Monday, September 28, 2015

Powershell gymnastics - the modulo operator and beyond

I am starting today a new series of blog posts aimed at improving general knowledge of the scripting functionalities of Powershell. This will be somewhat like gymnastics, or crossfit if you like, aimed at making you more comfortable with the language and with computer programming in general.

I suppose that it's a funny idea to start the series with a post on one of the less known arithmetic operators: the modulo.

THE MODULO OPERATOR
 
Let's take a simple arithmetic problem: what's left over when you divide 13 by 3? The answer is easy to compute: divide 13 by 3 and take the remainder: 1. But how do you compute this in Powershell? The modulo operator, whose historic sign is '%', comes to the rescue. But, before we continue, let's make sure you remember what the terminology is. We are talking here of an Euclidean division, where 13 is the dividend, 3 is the divisor, 4 is the quotient and 1 is the remainder:
13 = 3 * 4 + 1
Now there is an easy way to get just the remainder, which is by using the modulo operator '%'. The syntax is:

dividend % divisor

So:
13 % 3
will give the expected result: 1

Although typically performed with the dividend and the divisor both being integers (we are talking of an Euclidean division of two integers), Powershell allows other types of numeric operands, which is a bit misleading on my opinion. Perl in this case is more strict, and limit itself to an Euclidean division, so, if it receives fractional arguments, Perl will only use the integer portion of the fraction.
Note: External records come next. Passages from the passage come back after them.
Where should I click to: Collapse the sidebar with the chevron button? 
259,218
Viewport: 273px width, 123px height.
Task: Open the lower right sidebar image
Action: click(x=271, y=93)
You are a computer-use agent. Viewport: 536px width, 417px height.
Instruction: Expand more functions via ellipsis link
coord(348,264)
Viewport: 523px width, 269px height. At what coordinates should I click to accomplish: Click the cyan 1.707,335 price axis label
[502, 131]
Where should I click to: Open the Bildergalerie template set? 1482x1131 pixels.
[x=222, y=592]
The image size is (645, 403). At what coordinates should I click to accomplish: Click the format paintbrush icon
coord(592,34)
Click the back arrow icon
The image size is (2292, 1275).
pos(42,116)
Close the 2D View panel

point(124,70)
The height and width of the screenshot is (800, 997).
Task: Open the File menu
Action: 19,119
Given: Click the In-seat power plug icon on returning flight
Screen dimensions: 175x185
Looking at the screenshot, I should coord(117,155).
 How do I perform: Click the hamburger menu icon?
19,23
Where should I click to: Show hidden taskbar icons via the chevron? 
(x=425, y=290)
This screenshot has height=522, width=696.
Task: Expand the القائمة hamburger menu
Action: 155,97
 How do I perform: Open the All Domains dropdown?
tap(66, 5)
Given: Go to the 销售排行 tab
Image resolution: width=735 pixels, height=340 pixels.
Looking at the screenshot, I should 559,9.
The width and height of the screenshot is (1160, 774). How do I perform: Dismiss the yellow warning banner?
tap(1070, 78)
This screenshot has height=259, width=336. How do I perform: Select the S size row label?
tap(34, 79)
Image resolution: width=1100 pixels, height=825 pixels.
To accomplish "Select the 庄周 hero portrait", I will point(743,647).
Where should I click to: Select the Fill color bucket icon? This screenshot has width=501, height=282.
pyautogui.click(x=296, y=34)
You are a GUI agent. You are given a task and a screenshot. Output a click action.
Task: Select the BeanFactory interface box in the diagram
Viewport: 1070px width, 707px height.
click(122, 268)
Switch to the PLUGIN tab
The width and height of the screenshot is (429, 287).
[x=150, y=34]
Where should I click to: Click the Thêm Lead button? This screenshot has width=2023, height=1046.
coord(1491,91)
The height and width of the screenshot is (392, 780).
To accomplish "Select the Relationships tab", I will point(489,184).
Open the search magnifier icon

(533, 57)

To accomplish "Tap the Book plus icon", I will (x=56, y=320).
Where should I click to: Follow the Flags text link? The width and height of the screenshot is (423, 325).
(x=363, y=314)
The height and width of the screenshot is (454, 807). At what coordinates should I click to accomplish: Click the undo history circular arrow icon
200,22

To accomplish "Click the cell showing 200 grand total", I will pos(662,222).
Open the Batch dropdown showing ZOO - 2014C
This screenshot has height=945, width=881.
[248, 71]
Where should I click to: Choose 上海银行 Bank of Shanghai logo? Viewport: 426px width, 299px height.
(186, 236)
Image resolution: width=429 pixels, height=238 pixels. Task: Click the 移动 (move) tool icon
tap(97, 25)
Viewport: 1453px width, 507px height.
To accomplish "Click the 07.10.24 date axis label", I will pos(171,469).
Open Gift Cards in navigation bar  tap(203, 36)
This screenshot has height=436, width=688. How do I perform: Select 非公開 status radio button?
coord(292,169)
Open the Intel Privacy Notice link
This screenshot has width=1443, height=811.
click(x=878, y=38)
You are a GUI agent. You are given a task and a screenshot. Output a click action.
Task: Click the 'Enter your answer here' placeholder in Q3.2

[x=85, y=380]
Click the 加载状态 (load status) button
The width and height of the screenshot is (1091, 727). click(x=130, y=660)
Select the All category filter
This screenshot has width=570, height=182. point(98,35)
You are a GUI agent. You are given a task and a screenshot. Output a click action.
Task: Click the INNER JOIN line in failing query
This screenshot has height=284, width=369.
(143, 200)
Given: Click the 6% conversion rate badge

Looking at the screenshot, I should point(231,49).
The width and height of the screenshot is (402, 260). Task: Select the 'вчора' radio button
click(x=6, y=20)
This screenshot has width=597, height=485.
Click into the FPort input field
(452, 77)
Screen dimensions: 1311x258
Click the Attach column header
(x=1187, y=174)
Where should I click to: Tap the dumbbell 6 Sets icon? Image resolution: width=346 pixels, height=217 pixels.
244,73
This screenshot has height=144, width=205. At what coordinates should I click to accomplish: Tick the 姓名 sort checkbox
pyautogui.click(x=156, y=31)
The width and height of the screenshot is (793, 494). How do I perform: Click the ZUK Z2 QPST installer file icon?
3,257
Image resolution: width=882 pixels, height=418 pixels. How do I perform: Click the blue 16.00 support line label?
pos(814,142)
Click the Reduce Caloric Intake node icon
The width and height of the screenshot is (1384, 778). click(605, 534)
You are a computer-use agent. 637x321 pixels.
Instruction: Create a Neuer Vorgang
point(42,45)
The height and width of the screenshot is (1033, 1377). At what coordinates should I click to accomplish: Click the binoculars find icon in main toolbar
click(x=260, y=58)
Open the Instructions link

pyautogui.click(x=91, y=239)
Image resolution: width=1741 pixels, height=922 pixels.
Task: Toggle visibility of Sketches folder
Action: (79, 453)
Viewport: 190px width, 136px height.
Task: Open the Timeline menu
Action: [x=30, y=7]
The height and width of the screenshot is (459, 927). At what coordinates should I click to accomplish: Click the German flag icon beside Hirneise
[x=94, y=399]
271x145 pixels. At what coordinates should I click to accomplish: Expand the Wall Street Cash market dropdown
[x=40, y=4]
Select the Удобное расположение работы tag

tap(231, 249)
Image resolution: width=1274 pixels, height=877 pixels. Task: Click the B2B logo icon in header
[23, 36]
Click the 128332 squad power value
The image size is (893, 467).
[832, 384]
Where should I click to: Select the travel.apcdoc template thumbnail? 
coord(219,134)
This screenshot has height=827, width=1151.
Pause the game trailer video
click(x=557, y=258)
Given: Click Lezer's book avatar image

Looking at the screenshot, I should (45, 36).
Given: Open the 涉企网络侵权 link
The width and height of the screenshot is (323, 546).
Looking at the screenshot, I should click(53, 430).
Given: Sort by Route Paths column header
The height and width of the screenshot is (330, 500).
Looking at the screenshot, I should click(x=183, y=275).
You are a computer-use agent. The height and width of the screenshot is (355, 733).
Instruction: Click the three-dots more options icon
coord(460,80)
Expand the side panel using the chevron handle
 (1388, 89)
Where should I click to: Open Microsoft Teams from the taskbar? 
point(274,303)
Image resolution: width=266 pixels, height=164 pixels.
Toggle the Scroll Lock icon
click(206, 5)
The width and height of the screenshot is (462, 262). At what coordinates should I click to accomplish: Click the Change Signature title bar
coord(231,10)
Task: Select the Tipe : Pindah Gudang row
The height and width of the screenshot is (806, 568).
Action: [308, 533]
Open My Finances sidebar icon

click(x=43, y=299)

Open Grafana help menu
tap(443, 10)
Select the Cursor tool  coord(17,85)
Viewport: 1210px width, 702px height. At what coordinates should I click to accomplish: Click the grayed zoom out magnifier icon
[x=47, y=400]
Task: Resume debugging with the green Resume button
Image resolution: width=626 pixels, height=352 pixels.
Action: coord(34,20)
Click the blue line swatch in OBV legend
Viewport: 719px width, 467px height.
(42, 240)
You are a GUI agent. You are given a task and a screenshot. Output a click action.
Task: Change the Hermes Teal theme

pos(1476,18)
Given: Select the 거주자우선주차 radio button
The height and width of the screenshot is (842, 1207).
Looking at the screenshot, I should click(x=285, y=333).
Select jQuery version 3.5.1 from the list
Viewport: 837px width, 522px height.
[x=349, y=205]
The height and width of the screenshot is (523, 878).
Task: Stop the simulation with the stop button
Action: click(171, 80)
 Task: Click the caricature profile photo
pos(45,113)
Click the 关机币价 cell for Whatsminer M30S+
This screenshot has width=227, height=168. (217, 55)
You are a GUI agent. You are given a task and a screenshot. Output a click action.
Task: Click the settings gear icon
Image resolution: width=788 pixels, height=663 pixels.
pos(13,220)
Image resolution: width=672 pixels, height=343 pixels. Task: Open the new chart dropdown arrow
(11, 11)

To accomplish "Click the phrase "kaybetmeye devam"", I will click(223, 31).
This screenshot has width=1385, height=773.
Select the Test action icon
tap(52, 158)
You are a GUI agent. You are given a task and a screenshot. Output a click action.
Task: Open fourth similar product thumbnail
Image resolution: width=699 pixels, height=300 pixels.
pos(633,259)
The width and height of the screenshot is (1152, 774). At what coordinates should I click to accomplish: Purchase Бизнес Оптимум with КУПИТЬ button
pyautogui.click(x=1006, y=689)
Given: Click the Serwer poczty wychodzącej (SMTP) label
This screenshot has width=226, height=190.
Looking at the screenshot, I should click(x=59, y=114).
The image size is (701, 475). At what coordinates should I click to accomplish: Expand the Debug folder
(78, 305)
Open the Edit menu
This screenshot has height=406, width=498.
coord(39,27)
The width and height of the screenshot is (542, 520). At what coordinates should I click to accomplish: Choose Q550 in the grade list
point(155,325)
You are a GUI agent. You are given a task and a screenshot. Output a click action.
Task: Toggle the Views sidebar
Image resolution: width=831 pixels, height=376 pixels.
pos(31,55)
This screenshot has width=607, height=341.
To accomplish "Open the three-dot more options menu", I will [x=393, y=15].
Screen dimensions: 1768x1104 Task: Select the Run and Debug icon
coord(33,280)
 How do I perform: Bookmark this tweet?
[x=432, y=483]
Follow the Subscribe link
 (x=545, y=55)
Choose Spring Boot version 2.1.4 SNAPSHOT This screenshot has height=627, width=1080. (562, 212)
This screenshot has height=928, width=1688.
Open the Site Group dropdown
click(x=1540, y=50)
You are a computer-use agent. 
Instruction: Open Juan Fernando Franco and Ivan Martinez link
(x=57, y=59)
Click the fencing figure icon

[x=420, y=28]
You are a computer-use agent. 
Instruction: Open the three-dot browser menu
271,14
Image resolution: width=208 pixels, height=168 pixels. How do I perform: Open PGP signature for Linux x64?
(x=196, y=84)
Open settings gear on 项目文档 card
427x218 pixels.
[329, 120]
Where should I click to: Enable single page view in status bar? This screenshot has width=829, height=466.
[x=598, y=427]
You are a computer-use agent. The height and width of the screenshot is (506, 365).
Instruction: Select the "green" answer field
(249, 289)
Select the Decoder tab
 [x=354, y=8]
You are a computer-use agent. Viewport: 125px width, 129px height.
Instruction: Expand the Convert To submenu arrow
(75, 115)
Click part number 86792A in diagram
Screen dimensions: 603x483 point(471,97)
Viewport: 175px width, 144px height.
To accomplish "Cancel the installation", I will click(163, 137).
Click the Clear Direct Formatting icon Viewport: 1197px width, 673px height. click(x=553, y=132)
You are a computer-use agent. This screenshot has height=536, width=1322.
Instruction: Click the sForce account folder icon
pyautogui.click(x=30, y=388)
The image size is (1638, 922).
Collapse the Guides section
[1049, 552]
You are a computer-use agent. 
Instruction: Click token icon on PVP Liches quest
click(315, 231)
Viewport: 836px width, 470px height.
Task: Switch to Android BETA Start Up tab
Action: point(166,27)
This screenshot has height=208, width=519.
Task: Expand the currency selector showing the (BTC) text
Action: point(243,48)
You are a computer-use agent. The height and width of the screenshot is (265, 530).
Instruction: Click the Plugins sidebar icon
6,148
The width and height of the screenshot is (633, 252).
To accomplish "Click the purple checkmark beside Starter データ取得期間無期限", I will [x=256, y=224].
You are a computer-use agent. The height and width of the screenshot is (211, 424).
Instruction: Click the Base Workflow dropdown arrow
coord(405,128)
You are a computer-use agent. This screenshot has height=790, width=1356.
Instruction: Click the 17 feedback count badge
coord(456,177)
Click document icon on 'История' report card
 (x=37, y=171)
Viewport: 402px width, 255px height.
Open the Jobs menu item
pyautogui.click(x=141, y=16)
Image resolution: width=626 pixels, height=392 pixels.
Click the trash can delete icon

This means that the following two operations are equivalent in Perl:
 
#my $result1 = 13.3.5 % 3.3;
#my $result2 = 13 % 3;

In Powershell on the contrary, the arguments can be floating-point numbers, so it will accept 13.3 as dividend and 3.3 as divisor and return 0.1 as remainder:
PS C:\> 13.3%3.3
0,100000000000001
PS C:\> 13.3%3.3 | Get-Member

   TypeName: System.Double
If we want Powershell to go strict we have first to constrain the Double into an Integer:
PS C:\> [int]13.3
13
then make the modulo operation:
PS C:\> [int]13.3%[int]3.3
1
 
THE BANKER'S ROUNDING PROBLEM
 
The problem with forcing a double into an integer in modulo operations is that Powershell uses banker's rounding algorithm. This algorithm which means that if there are two nearest integers, like when the decimal part of a number is exactly 0.5, PowerShell rounds always to the nearest even:
PS C:\> [int]10.5
10
PS C:\> [int]11.5
12
PS C:\> [int]12.5
12
PS C:\> [int]13.5
14
See? The resulting integer is always even. This is how it is explained on MSDN:

Rounding to nearest, or banker's rounding
Midpoint values are rounded to the nearest even number. For example, both 3.75 and 3.85 round to 3.8, and both -3.75 and -3.85 round to -3.8. This form of rounding is represented by the MidpointRounding.ToEven enumeration member.
Rounding to nearest is the standard form of rounding used in financial and statistical operations. It conforms to IEEE Standard 754, section 4. When used in multiple rounding operations, it reduces the rounding error that is caused by consistently rounding midpoint values in a single direction. In some cases, this rounding error can be significant.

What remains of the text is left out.